Ces deux affaires sont symptomatiques de l’état de déliquescence moral de l’élite politique, ce que l’on appelle « l’establishment » dans notre pays. Elles appellent des réponses exemplaires, non tant point sur le plan pénal, car il y a fort à parier que la justice conclura que ces pratiques étaient légales, mais du point de vue de la légitimité du pouvoir. Mais, alors, il faudra se souvenir qu’il ne peut y avoir de légitimité QUE perce qu’il existe une souveraineté. C’est la principe de souveraineté qui permet d’établir la légitimité, et de penser la nécessaire distinction entre le juste et le légal, entre la légitimité et la légalité[8].

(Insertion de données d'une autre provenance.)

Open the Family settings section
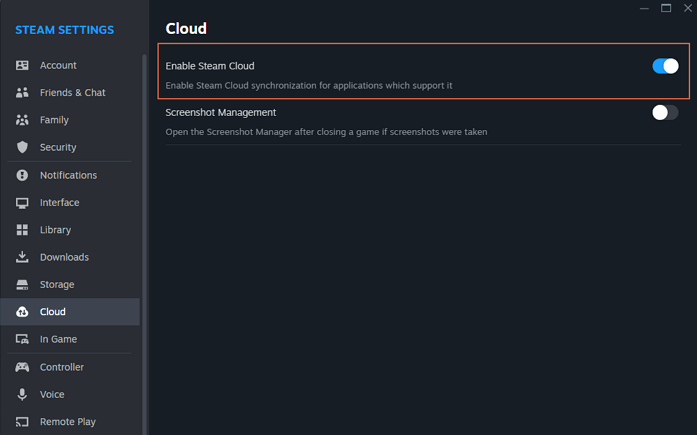The width and height of the screenshot is (697, 435). pos(54,120)
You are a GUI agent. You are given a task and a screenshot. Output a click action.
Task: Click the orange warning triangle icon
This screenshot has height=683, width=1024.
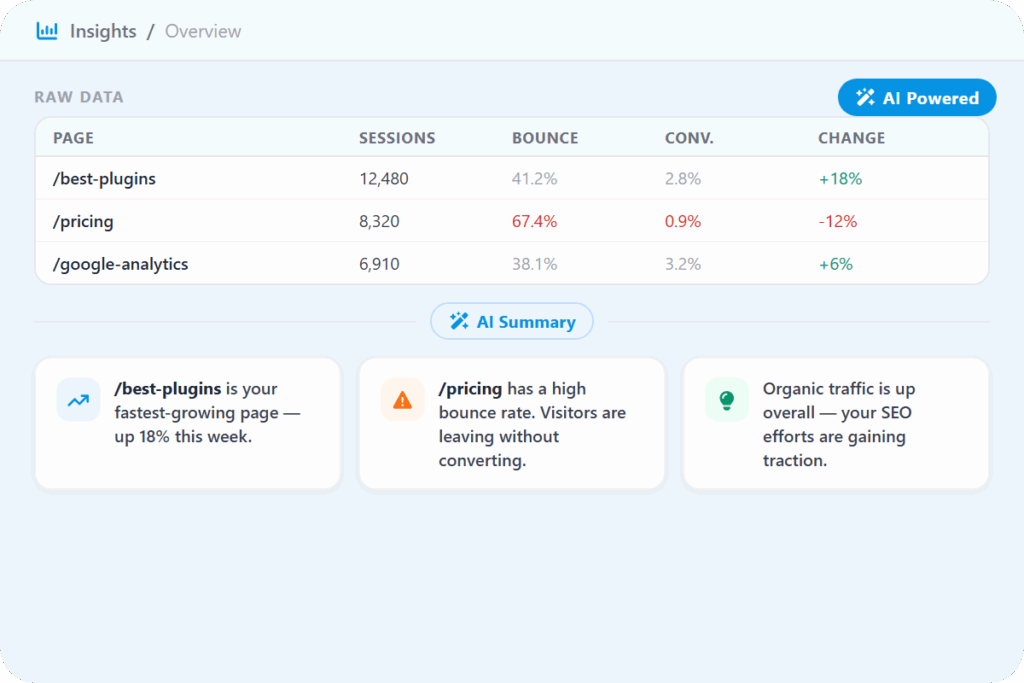[x=402, y=400]
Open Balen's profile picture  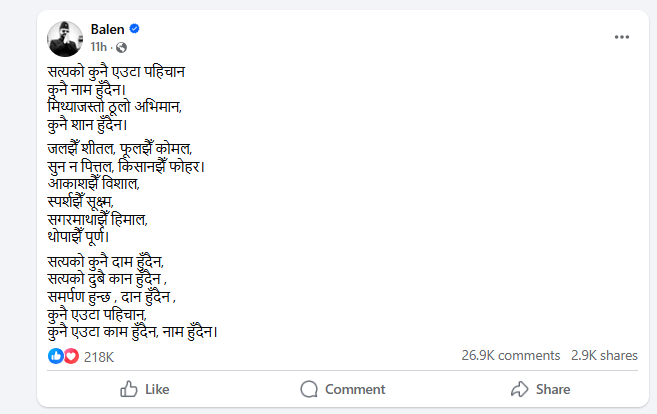pyautogui.click(x=65, y=37)
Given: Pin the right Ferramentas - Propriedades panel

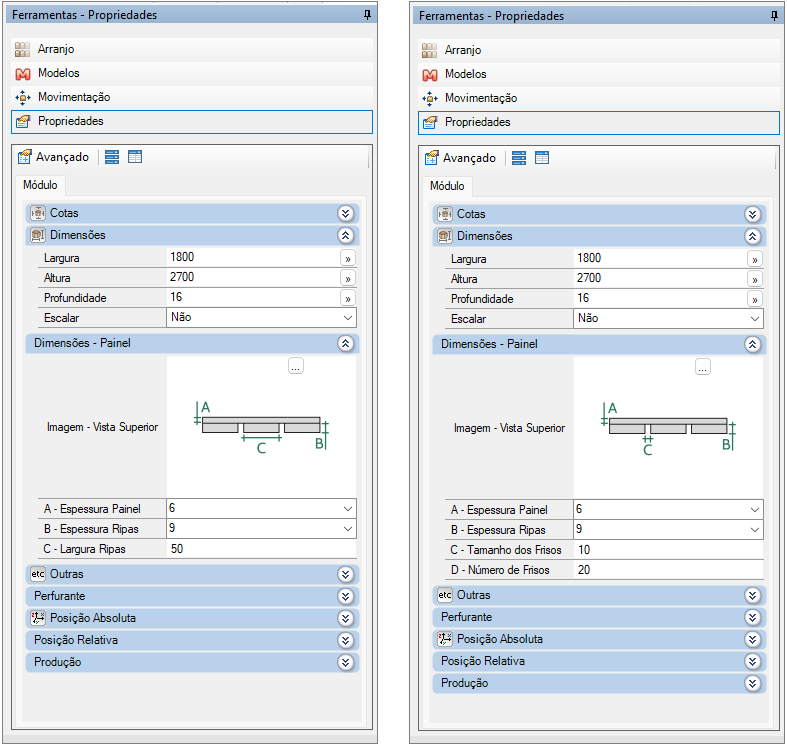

Il faudra s’en souvenir et en tirer toutes les conséquences au niveau du vote lors de l’élection présidentielle.

 

Notes

[1]http://www.lemonde.fr/election-presidentielle-2017/article/2017/01/26/francois-fillon-renoncera-a-la-presidentielle-s-il-est-mis-en-examen-dans-l-affaire-de-l-emploi-suppose-fictif-de-sa-femme_5069771_4854003.html#BMwzVQb36UxptE53.99

[2]http://www.leparisien.fr/politique/le-livre-polemique-sur-ses-depenses-a-bercy-25-01-2017-6614616.php

[3]http://www.lefigaro.fr/flash-actu/2017/01/27/97001-20170127FILWWW00044-3-francais-sur-4-veulent-interdire-aux-parlementaires-d-embaucher-des-membres-de-leur-famille.php

[4] Victor Hugo, Ruy Blas, – Acte III – Scène II, 1838. Voir

La tirade commence à 4’30’’.

[5] Voir Sapir J., « Le chômage et la honte de nos gouvernants » note publiée sur RussEurope, le 27/12/2016, https://russeurope.hypotheses.org/5551

[6] Sapir J., « Honneur aux soixante-dix », note publiée sur RussEurope, le 9 octobre 2012, https://russeurope.hypotheses.org/266

[7] Voir le débat au Sénat, https://www.senat.fr/basile/visio.do?id=d47144220160613_7&idtable=d47144220160613_7&_c=GOPE&rch=ds&de=20160127&au=20170127&dp=1+an&radio=dp&aff=51342&tri=p&off=0&afd=ppr&afd=ppl&afd=pjl&afd=cvn

[8] Sapir J., Souveraineté, Démocratie, Laïcité, Paris, Editions Michalon, 2016.